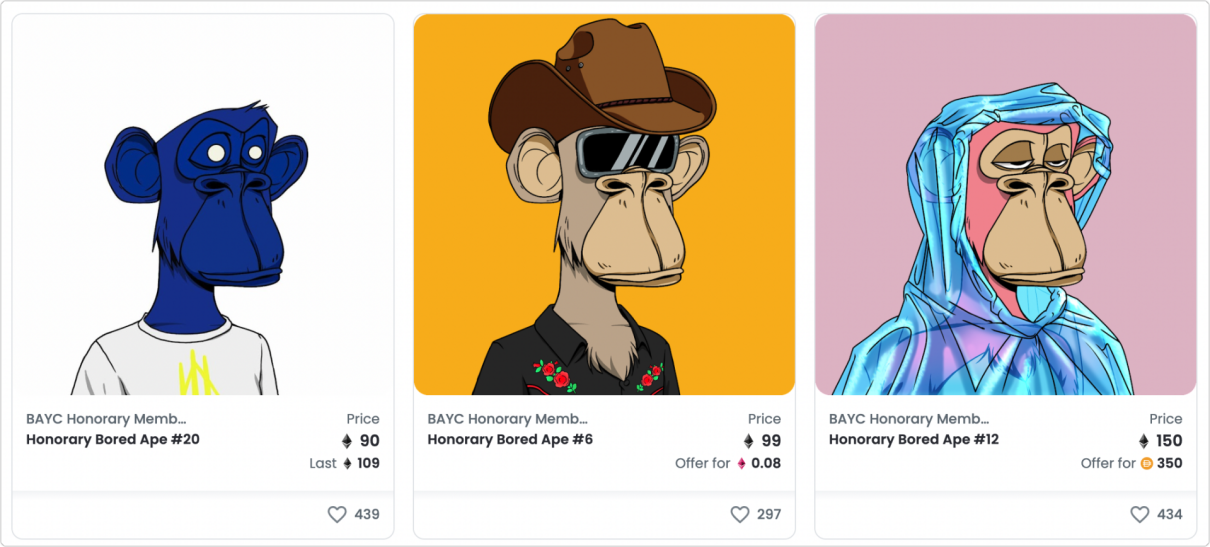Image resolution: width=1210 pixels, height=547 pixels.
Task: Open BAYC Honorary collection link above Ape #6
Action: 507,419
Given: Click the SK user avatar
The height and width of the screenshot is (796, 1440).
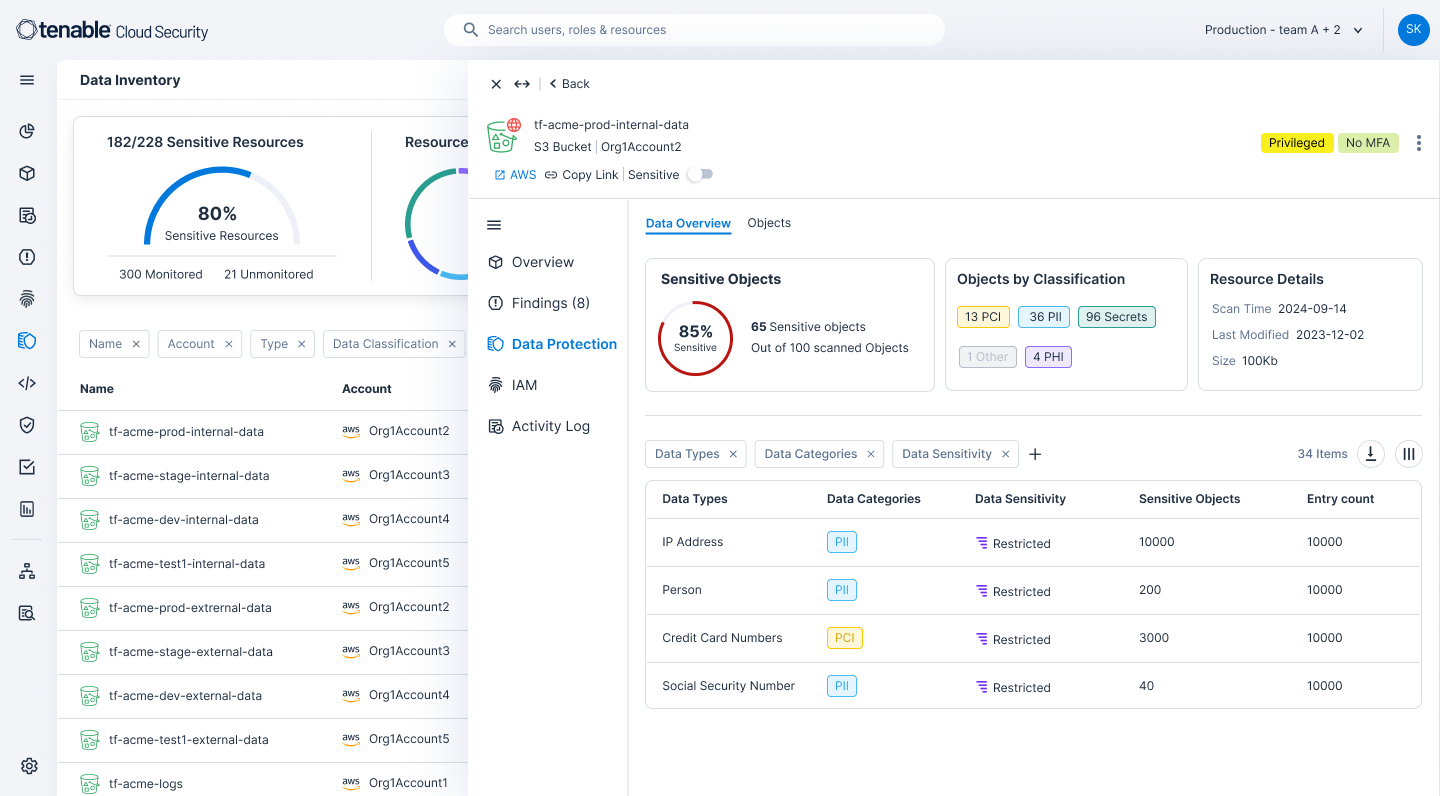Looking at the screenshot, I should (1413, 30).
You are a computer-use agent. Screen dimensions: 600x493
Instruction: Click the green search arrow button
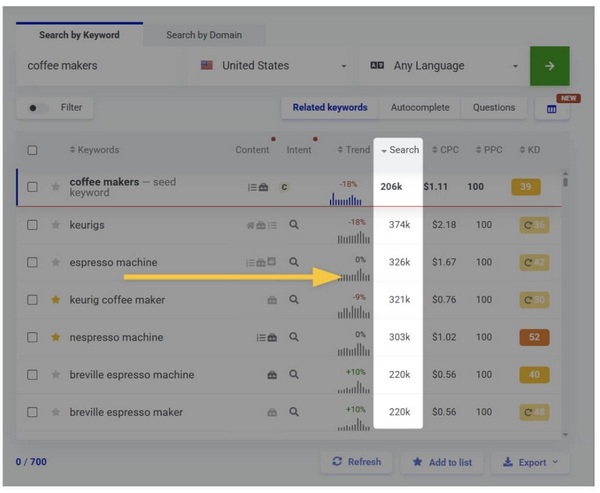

------------------------

Action item:
Reproduce the lines from the one holding "Given: Click the SK user avatar" through the end of the entries above exactly, keeping both ends and dropping every picture.

Written answer:
Given: Click the SK user avatar
The height and width of the screenshot is (796, 1440).
Looking at the screenshot, I should (1413, 30).
You are a computer-use agent. Screen dimensions: 600x493
Instruction: Click the green search arrow button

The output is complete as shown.